__TEXT EXTRACT__
# # # # #

The Weisfeiler-Lehman analogy is limiting. An appropriate choice of the local aggregation function like summation [5] makes message passing equivalent to the Weisfeiler-Lehman graph isomorphism test [6], allowing graph neural networks to discover some structure of the graph from the way information propagates on it. This important link to graph theory [7] has produced multiple theoretical results on the expressive power of GNNs, determining whether certain functions on a graph can be computed by means of message passing or not [8]. However, this type of result does not generally tell how efficient such a representation is (i.e., how many layers are required to compute a function) [9], nor about the generalisation capabilities of GNNs.

Dominique Beaini suggests a metaphor for the Weisfeiler-Lehman test as trying to understand the structure of a maze by walking in it without a map. Positional encoding provides a “map” of the maze, while rewiring gives a ladder to go over the “walls”.

The inability of the Weisfeiler-Lehman algorithm to detect even simple graph structures such as triangles is astonishingly disappointing for practitioners trying to use message passing neural networks for molecular graphs: in organic chemistry, for example, structures such as rings are abundant and play an important role in the way molecules behave (e.g., aromatic rings bear this name due to their prominence in compounds with strong odour such as naphthalene).

Examples of two molecular graphs of decalin (left) and bicyclopentyl (right), which are structurally different (one has 6-cycles, another one 5-cycles) but indistinguishable by the Wesifeiler-Lehman test.

Several approaches for more expressive GNN models have been proposed in the past few years. These include higher-dimensional isomorphism tests in the Weisfeiler-Lehman hierarchy [10] (which come at the expense of higher computational and memory complexity and lack of locality), applying the Wesifeiler-Lehman test to a collection of subgraphs [11], or positional- or structural encoding [12] that “colours” the nodes of the graph helping this way to break the regularities that “confuse” the Weisfeiler-Lehman algorithm. Positional encoding is by far the most common technique made popular in Transformers [13] and now ubiquitous in GNNs. While multiple positional encodings exist, it is fair to say that a particular choice is application-dependent and rather empirical.

Positional encoding examples. Shown left-to-right: random features, Laplacian eigenvectors (analogy of sinusoids used in Transformers), structural features (counts of triangles and rectangles).

Graph rewiring breaks the theoretical foundations of GNNs. One important and somewhat subtle difference between GNNs and let’s say CNNs is that the graph is both part of the input as well as the computational structure. Traditional GNNs use the input graph to propagate information, obtaining this way a representation that reflects both the structure of the graph and the features on it. However, some graphs turn out less friendly for information propagation due to certain structural characteristics (“bottlenecks”) that result in information from too many nodes to be “squeezed” into a single node representation — a phenomenon referred to as “oversquashing” [14].

# # # # #

__GIVEN RECORDS__
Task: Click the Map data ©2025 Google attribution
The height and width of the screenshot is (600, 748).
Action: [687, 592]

# # # # #

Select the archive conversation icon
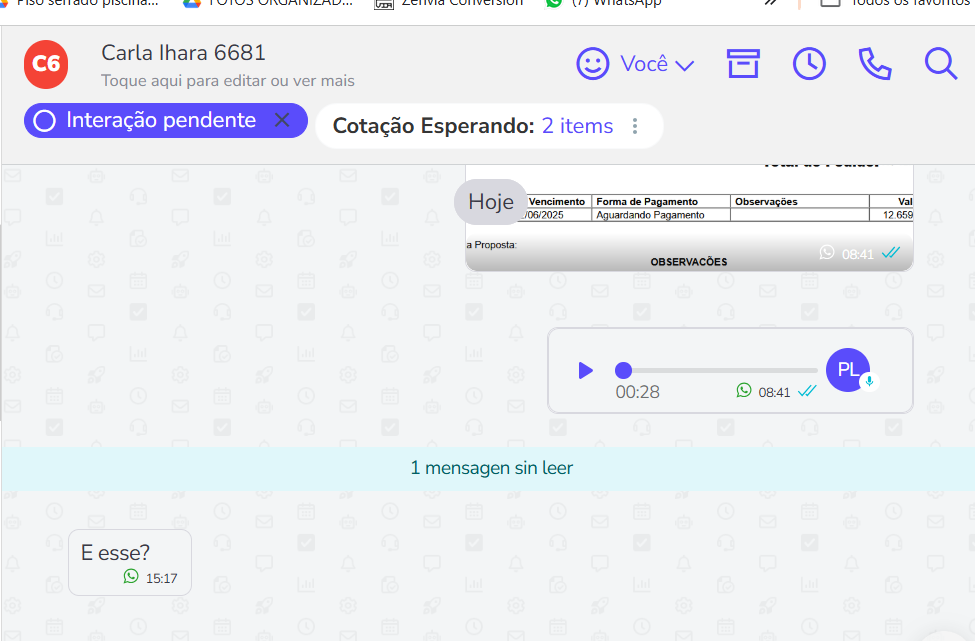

# # # # #

__PROBLEM 1__
Answer these questions using the text on graph neural networks:
(a) In the maze metaphor, what does positional encoding provide?
(b) Which two molecules are shown as structurally different yet indistinguishable by the Weisfeiler-Lehman test?
(c) What is the phenomenon called in which information from too many nodes is squeezed into a single node representation?
__PROBLEM 2__
Reproduce a passage from the text on graph neural networks word for word, beginning at the words "Positional encoding examples." and stopping after the words "triangles and rectangles).".
The records were taken from a different source than the text.

__COMPLETE OUTPUT 1__
(a) It provides a "map" of the maze.
(b) Decalin and bicyclopentyl.
(c) Oversquashing.

__COMPLETE OUTPUT 2__
Positional encoding examples. Shown left-to-right: random features, Laplacian eigenvectors (analogy of sinusoids used in Transformers), structural features (counts of triangles and rectangles).